By Amit Cowshish

In a bid to promote self-reliance in defence production, the Ministry of Defence (MoD) notified the third ‘Positive Indigenisation List’ (PIL) on August 28 proscribing import of 780 ‘strategically important Line Replacement Units, Sub-systems, and Components’ by Defence Public Sector Undertakings (DPSUs).

The ban will come into force gradually over the next five years between the end of next year and December 2028. What happens if an indigenised item is not available when the ban kicks in remains unclear.

The first two lists were notified in December 2021 and March 2022 banning import of 351 and 107 items respectively. The total number of banned items now stands at 1,238 which are in addition to the sub-list of 2,500 items that had already been indigenised by the DPSUs when the first list was issued.

Another three lists were parallelly issued by the MoD between August 2020 and April 2022 banning import of 310 major items by the armed forces that included some major platforms like Wheeled Armoured Fighting Vehicle (AFV), Light Combat Aircraft (LCA) MK I A with enhanced indigenised content, cadet training ship, apart from radars, missiles, and various types of ammunition and accessories.

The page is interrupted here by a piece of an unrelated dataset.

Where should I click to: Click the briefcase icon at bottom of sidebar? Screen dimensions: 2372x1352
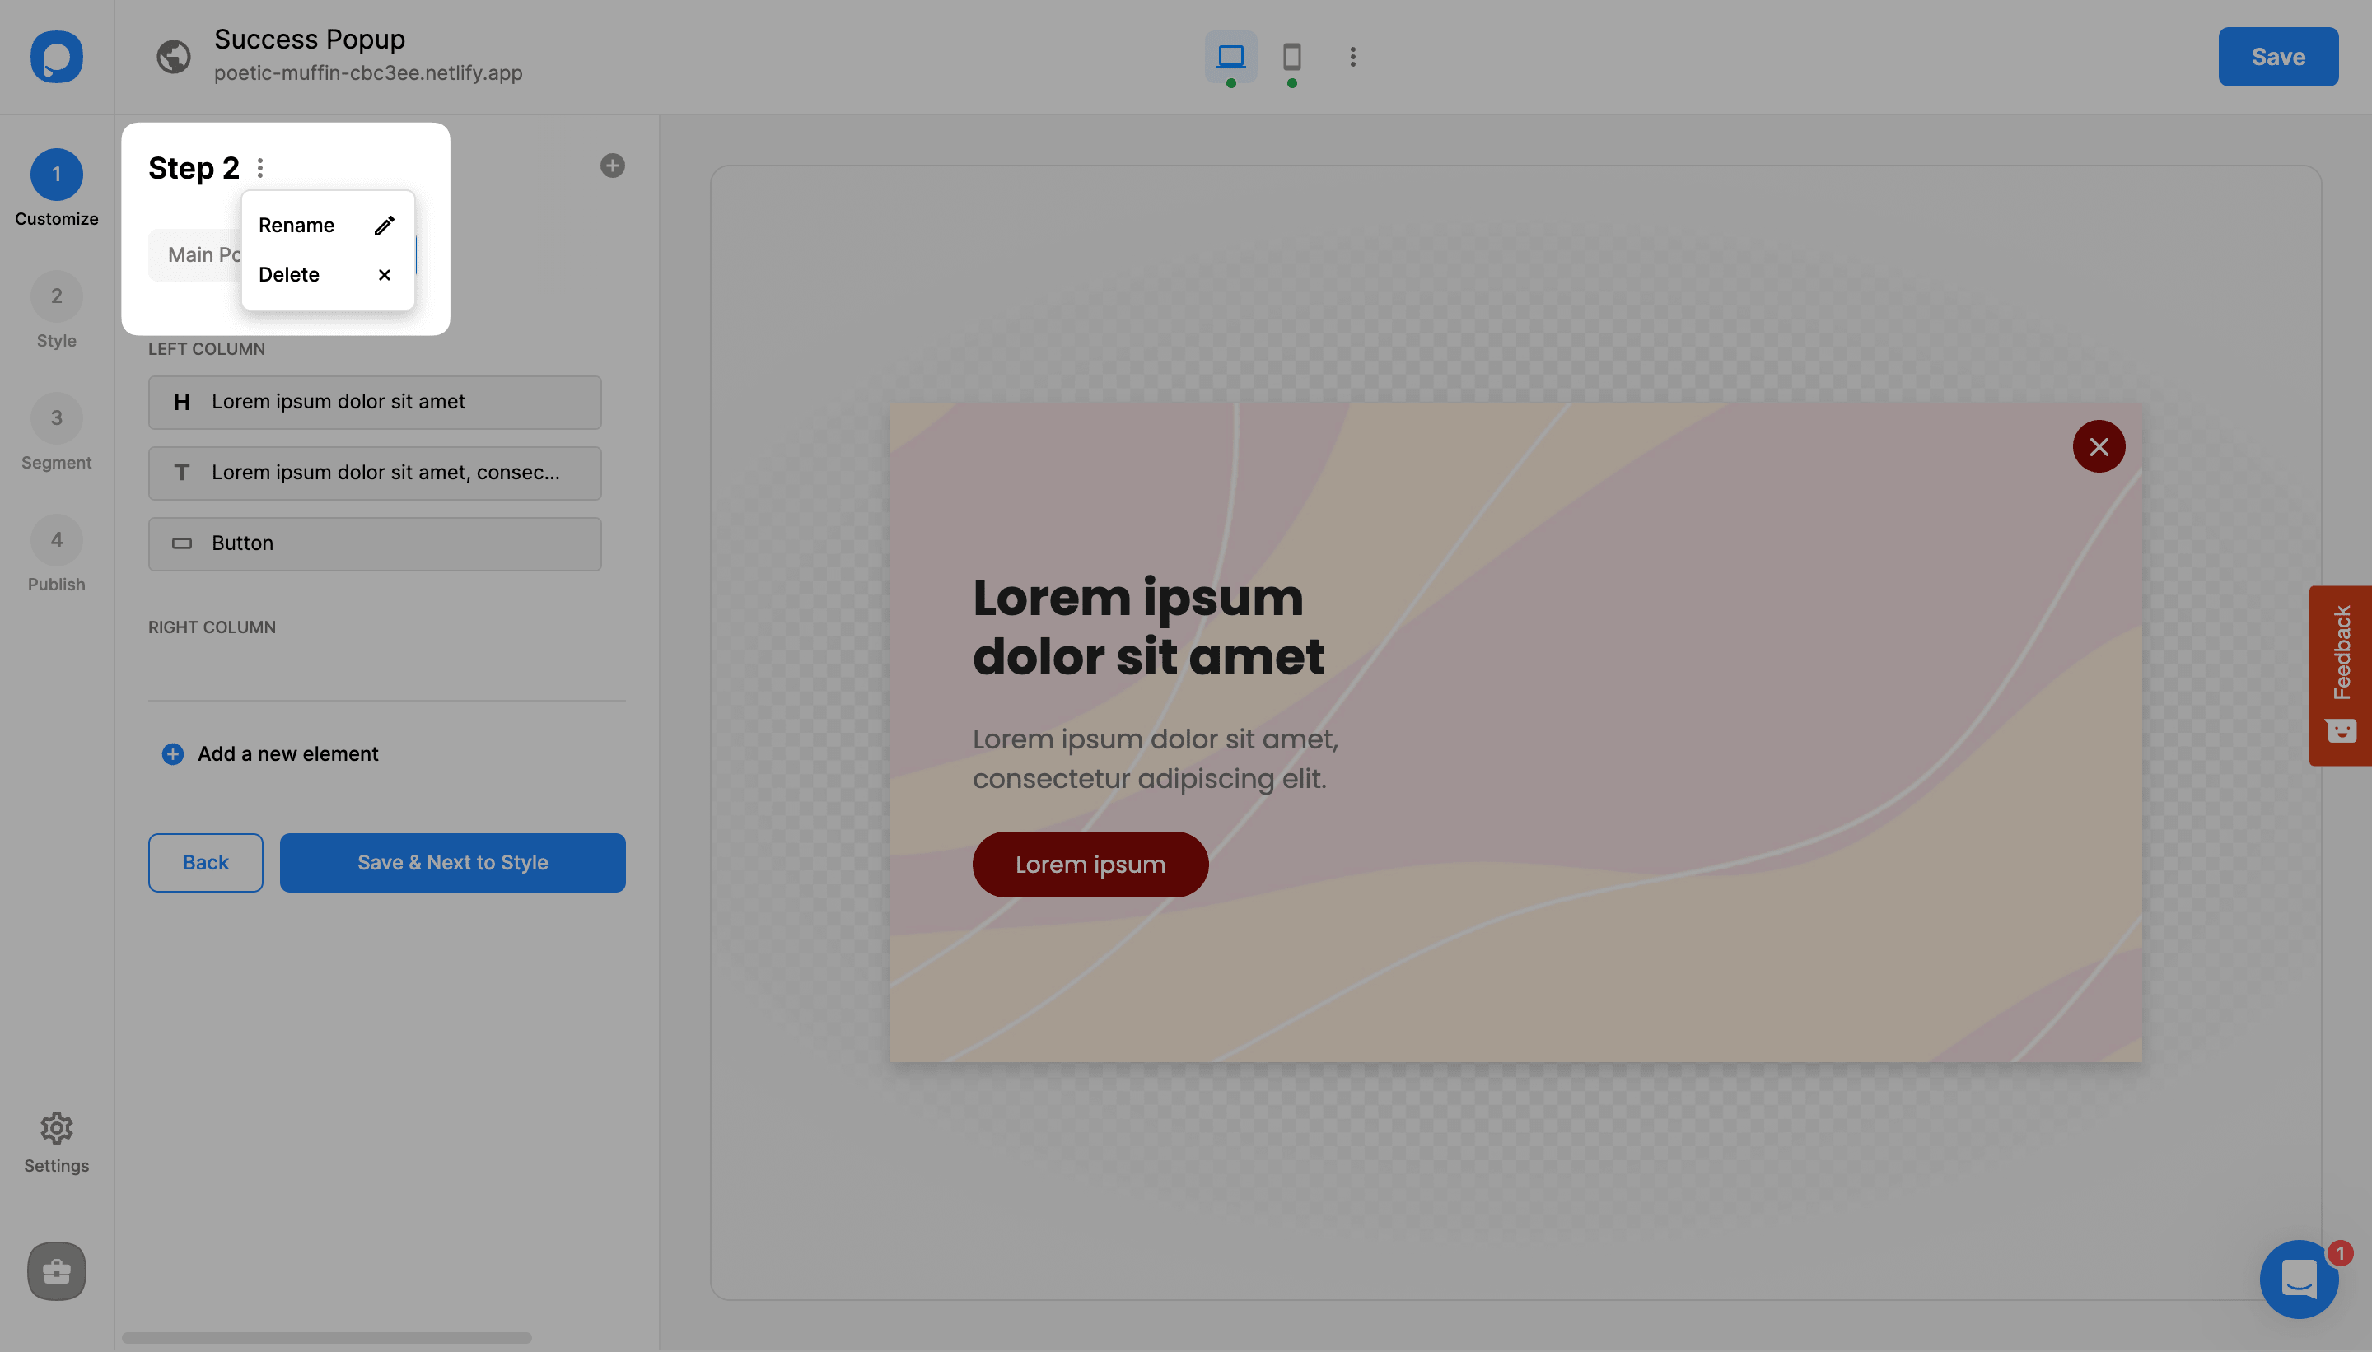55,1270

These numbers are staggering but most of the items in the three DPSUs-related PILsare seemingly low-technology run-of-the-mill parts and components that go into manufacturing of the equipment, weapon systems and platforms by them.

The first of these three lists included a variety of nuts, bolts, screws, bushes, washers, gaskets, pins, hoses, sealing rings, rivets, clamps, plugs, elbows, valves, nozzles, pipes, and jets. Different sizes of the same item were listed separately to expand the list. The second list was not much different.

The third list too is of a piece with the first two as it also includes items like brazing wire, valve stem cell, lower and higher thrust bearings, central tyre inflation system, exhaust and cooling systems, switches, wiper blade, HF antenna, taxi light, rear lamps, flexible shafts, aircraft clock, button for Su-30MKI, air filter, fire detector, slide and swivel joints, float valve, lubricants for submarines, and bush for AMK-339.

Surprisingly, this list also includes an industrial grade laptop and an Automatic Flight Control System (AFCS) computer. For India, which is a world leader in Information Technology (IT) and grossed US$ 195 billion from the sale of IT products in the domestic and international market in 2021, dependence on import for meeting the requirement of these items cannot be a matter of pride.

The reason why these lists are being notified so persistently is difficult to fathom. If the objective is to demonstrate MoD’s resolve to push the envelope of self-reliance in defence via indigenisation of parts and components, this attempt at showcasing it is counterproductive, as it raises the question as to why the MoD did not ensure indigenisation of even parts and components all these years.

It would be equally inane to use these lists as an instrument to discipline the DPSUs and force them to indigenise the listed parts and components either on their own or by involving the private sector. As business enterprises, DPSUs’ actions are guided by commercial considerations. They would indigenise parts, components, assemblies, et al., if there is a business case for doing so. Economy of scales is crucial for any indigenisation effort.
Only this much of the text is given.